Stored records
---
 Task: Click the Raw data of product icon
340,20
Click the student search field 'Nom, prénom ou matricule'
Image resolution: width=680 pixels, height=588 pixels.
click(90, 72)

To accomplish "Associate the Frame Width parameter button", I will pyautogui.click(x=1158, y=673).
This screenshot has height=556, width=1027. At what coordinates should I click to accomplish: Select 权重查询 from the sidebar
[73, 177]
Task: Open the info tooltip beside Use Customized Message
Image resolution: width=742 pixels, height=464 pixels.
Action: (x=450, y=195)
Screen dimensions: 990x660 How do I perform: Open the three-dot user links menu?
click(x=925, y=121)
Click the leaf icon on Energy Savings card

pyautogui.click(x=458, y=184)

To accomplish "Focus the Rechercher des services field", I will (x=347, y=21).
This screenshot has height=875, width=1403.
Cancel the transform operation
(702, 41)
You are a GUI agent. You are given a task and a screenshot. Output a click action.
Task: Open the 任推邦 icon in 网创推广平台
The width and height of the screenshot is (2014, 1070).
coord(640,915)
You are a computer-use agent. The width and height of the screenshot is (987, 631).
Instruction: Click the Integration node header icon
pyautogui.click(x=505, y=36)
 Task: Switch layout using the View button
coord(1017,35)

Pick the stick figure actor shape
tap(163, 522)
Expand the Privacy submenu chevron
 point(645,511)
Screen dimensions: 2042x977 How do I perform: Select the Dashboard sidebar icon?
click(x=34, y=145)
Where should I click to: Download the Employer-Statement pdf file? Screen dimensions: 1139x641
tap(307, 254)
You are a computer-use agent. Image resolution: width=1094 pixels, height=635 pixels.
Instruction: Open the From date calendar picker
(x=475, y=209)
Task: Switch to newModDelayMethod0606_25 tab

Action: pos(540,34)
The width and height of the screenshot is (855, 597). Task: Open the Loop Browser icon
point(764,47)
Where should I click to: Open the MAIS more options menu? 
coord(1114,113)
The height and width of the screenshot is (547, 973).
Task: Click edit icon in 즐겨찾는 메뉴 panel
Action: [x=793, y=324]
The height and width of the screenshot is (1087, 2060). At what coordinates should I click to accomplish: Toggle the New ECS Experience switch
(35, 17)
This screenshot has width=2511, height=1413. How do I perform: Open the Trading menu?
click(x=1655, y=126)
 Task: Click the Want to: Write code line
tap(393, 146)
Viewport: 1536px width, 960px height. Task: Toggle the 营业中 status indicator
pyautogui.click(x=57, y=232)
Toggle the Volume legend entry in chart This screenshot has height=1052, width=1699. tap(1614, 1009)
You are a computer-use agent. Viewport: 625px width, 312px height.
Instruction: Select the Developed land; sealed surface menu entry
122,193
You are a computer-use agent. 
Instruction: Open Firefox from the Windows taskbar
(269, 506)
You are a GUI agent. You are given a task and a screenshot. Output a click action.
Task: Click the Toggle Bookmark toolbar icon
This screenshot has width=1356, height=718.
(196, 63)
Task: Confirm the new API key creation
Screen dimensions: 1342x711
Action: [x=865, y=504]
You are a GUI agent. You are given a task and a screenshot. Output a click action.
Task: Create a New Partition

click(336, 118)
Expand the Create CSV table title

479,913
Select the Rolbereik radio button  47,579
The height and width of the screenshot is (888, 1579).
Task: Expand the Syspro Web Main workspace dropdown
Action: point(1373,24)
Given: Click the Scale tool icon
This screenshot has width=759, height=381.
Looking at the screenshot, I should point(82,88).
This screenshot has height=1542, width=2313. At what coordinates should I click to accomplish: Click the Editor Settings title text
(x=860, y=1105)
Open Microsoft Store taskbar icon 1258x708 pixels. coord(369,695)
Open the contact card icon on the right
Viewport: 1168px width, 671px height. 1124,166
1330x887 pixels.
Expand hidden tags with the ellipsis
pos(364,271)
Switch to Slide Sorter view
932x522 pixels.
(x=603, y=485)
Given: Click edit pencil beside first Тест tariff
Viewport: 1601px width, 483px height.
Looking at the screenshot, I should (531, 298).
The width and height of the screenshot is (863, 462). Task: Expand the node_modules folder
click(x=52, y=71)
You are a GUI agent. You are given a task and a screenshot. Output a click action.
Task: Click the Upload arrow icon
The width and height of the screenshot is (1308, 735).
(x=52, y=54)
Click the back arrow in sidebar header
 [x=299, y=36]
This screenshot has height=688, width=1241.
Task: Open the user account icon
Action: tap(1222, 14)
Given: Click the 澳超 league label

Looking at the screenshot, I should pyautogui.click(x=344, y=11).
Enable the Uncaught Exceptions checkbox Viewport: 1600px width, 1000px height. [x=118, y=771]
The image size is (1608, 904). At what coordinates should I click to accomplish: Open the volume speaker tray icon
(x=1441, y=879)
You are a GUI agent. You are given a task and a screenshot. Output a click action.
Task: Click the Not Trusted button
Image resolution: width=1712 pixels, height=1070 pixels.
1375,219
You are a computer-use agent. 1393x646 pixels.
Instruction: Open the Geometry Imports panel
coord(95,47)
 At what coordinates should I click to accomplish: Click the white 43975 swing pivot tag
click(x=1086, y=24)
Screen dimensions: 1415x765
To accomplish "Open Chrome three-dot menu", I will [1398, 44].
---
_WHAT IS NEEDED_: What lines in the data above carry "field"? Return them all.

_TASK RESPONSE_:
Click the student search field 'Nom, prénom ou matricule'
To accomplish "Focus the Rechercher des services field", I will (x=347, y=21).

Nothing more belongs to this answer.